- French theatrical release poster
- Directed by: Jean-Pierre Mocky
- Written by: Rodolfo Sonego Augusto Caminito Sergio Amidei Jean-Pierre Mocky Alberto Sordi Jacques Dreux
- Produced by: Jacques Dorfmann
- Starring: Alberto Sordi Philippe Noiret
- Cinematography: Sergio D'Offizi
- Edited by: Michel Lewin
- Music by: Piero Piccioni
- Distributed by: Cinema International Corporation
- Release date: 20 September 1978;
- Running time: 110 minutes
- Country: France
- Language: French

= The Witness (1978 film) =

The Witness (Le Témoin, Il testimone) is a French-Italian crime-thriller film written and directed by Jean-Pierre Mocky and starring Alberto Sordi and Philippe Noiret. It is loosely based on the novel Shadow of a Doubt by Harrison Judd.

==Plot==
Italian artist Antonio Berti is invited by his French friend Robert Maurisson to restore the paintings in the Reims Cathedral. He needs a model and selects Cathy, a teenage girl from the local church choir. Despite her angelic demeanor, the girl makes sexually explicit comments while posing for Antonio. One day, Cathy goes missing, and her dead body is later found in a canal, not far from an empty house owned by Maurisson. Antonio remembers seeing his friend Robert near the house on the night of the crime, but the latter denies it and has an alibi. Instead, the police turn their attention to Berti who is an outsider and cannot provide an alibi. Later, Robert privately confesses to Antonio, and suggests they both would escape to a country that does not have capital punishment. Cathy's father then mistakenly assassinates Maurisson, who was driving Berti's car. Having lost the only person who could prove his innocence, Antonio is convicted and sentenced to death.

== Cast ==
- Alberto Sordi as Antonio Berti
- Philippe Noiret as Robert Maurisson
- Roland Dubillard as Inspector Guerin
- Gisèle Préville as Madame Louise Maurisson
- Paul Crauchet as Cathy's father
- Madeleine Colin as Mrs. Valentine
- Dany Bernard as Le chasseur
- Sandra Dobrigna as Cathy Massis
- Gérard Hoffman as Inspector's assistant
- Dominique Zardi as Moignard
- Henri Attal as Le garde-chasse
- Jean-Claude Remoleux as Le paysan
- Consuelo Ferrara as Hélène
- Paul Müller as Le beau-frère de Maurisson

==Production==
Initially, the director Mocky chose Jean Gabin for the leading role, that of a piano teacher accused of murdering a young girl.
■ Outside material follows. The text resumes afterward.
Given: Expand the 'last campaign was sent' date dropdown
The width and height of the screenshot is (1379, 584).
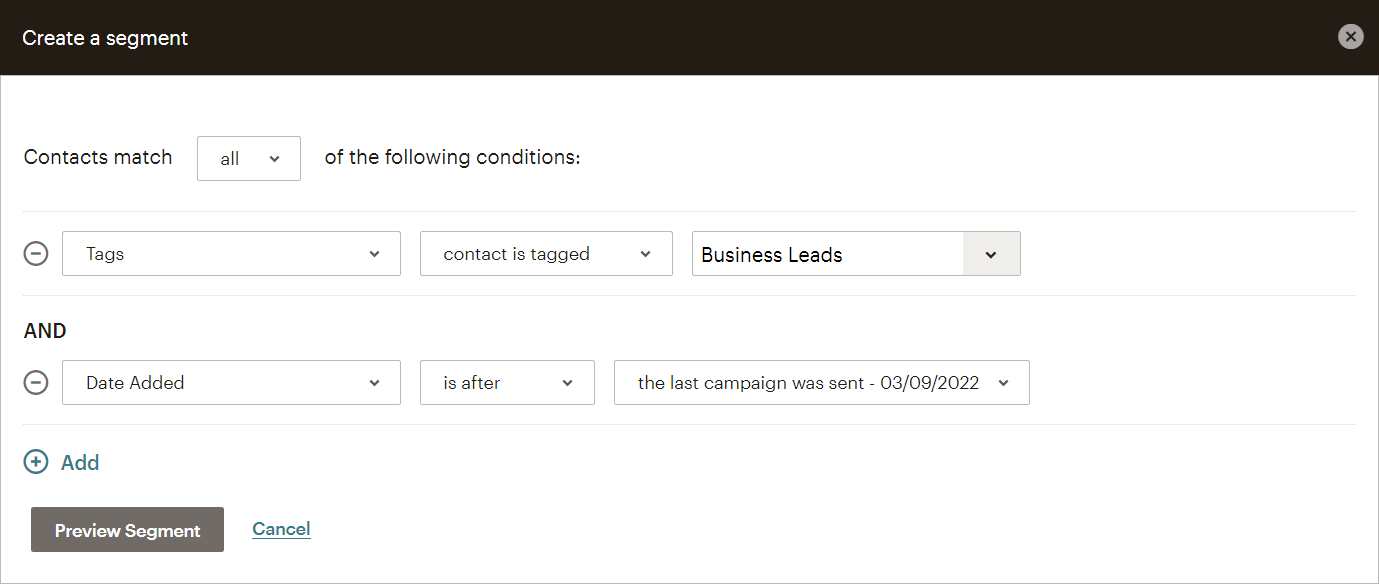Looking at the screenshot, I should pyautogui.click(x=821, y=382).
The actor agreed but said he wanted Philippe Noiret to be his screen partner. Noiret agreed as well but Gabin died during the pre-production stage. Noiret suggested Alberto Sordi, in that case the film could be a co-production with Italy. The profession of the protagonist was changed to be an art restorer, and the production was moved to Rome though several scenes were filmed in and around Reims where the action takes place. Sordi's participation posed another problem—there is no capital punishment in Italy, and screenwriter Sergio Amidei had to find an acceptable ending for the Italian audiences. Thus two endings were created: Sordi's character is guillotined in the French version, and the Italian version only alludes to it, and shows flashbacks with a smiling Sordi having good times in Reims.

Some scenes were shot at the forest in Verzy and the church in Taissy, both located in the Marne department.